Task goal:
Please output the metabolic syndrome text from "The metabolic syndrome is" to "be poorly understood." word for word.

The metabolic syndrome is characterized by a constellation of metabolic risk factors including, but not limited to insulin resistance, abdominal obesity, elevated blood pressure, a poor cholesterol profile, and increased inflammatory markers. Many of the factors that characterize the metabolic syndrome have also been associated with breast cancer risk; however, the impact of the metabolic syndrome on breast cancer appears to be poorly understood.
Newly published breast cancer research has examined the potential impact of the metabolic syndrome on breast cancer in postmenopausal women. For this new study , the investigators recruited 105 postmenopausal women with newly diagnosed breast cancer and took a detailed clinical history that included a metabolic screening and body composition analysis. 51% of postmenopausal women with a more advanced breast cancer (Stage 2-4) were diagnosed with the metabolic syndrome compared to only 12% of women with early stage breast cancer. Patients whose breast cancer had spread to include their lymph nodes were also more likely to have the metabolic syndrome.

Excerpted data:
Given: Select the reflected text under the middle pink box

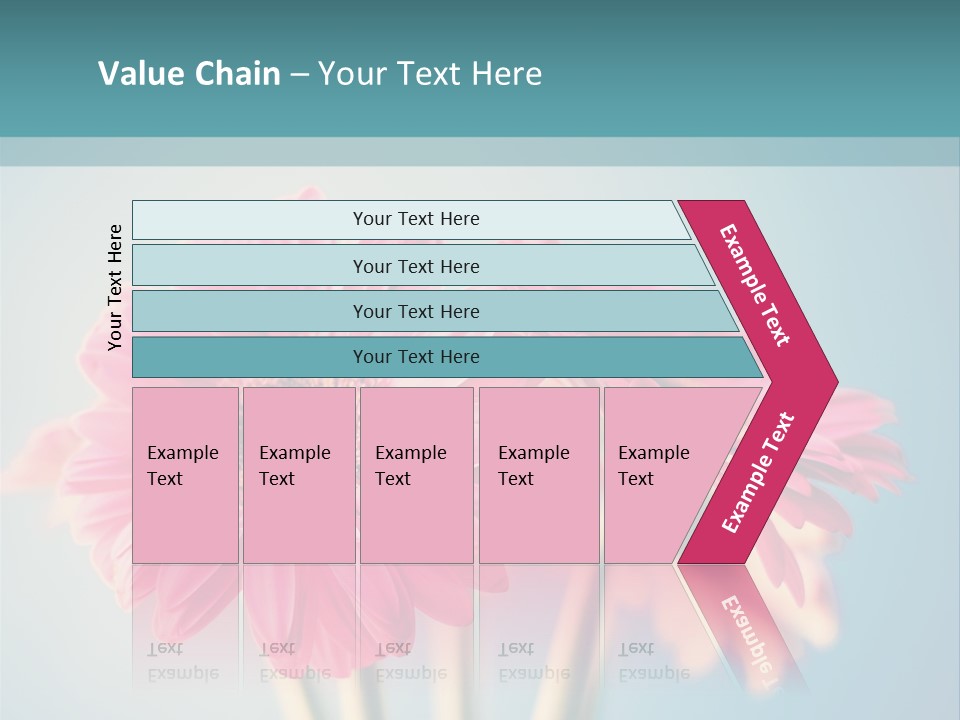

* * *

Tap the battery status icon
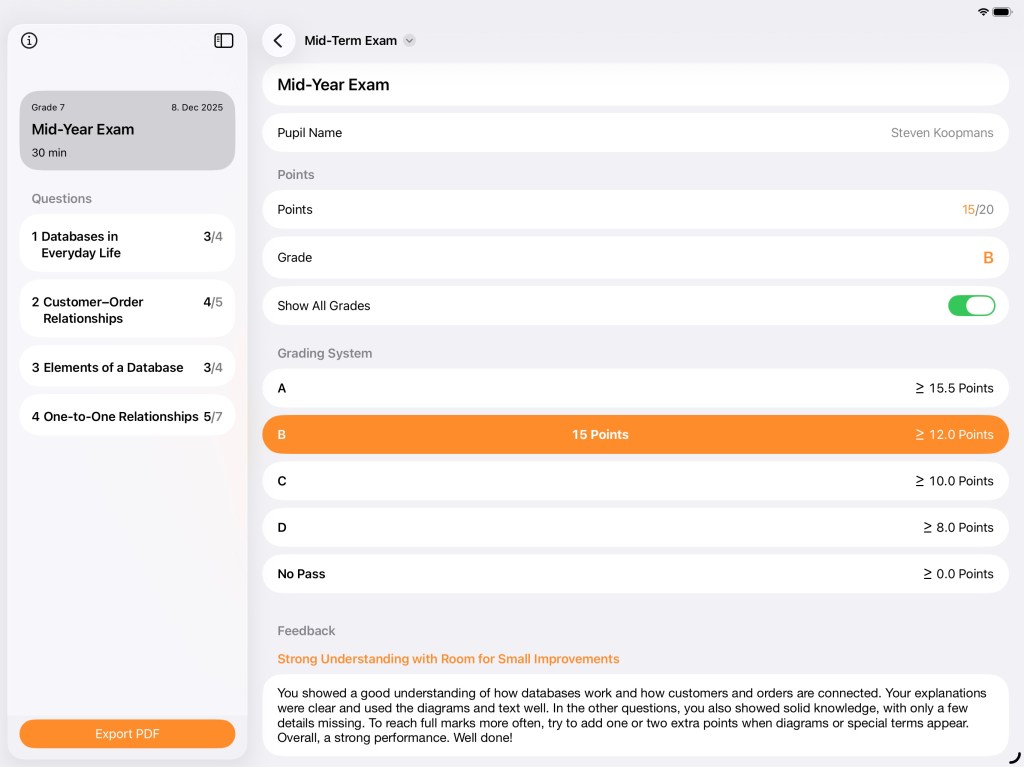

---

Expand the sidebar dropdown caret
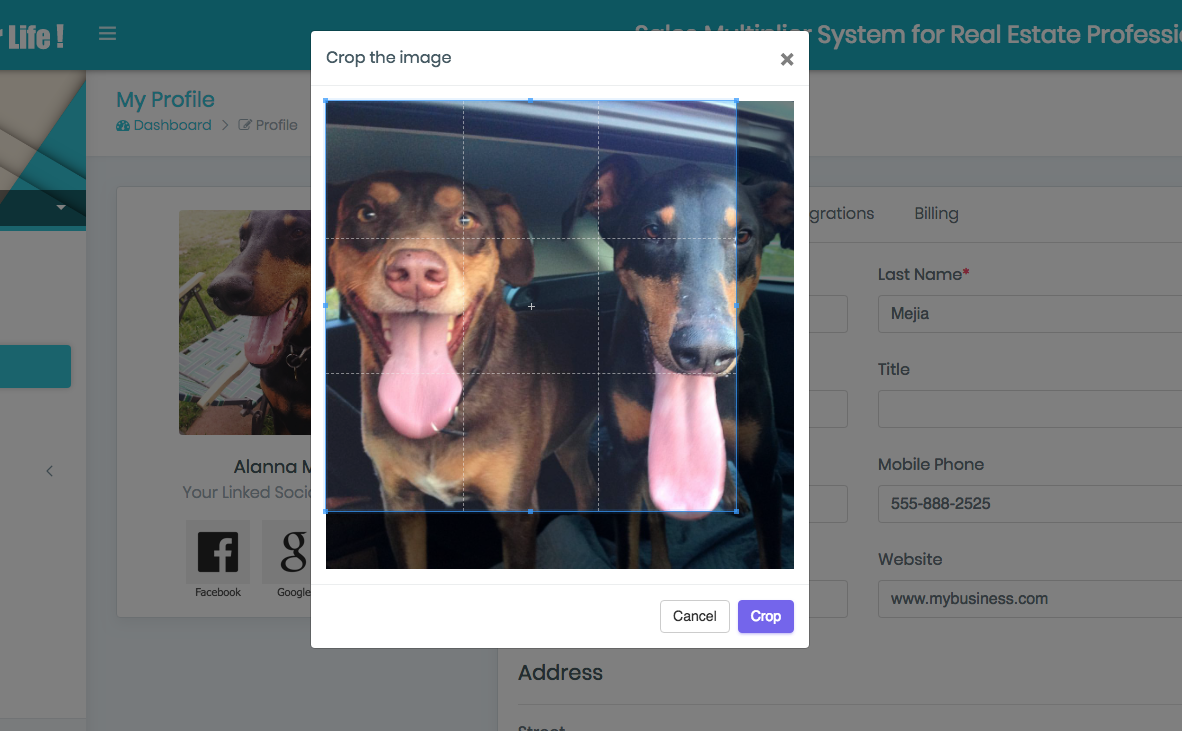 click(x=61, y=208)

Reply to the exercise:
The metabolic syndrome is characterized by a constellation of metabolic risk factors including, but not limited to insulin resistance, abdominal obesity, elevated blood pressure, a poor cholesterol profile, and increased inflammatory markers. Many of the factors that characterize the metabolic syndrome have also been associated with breast cancer risk; however, the impact of the metabolic syndrome on breast cancer appears to be poorly understood.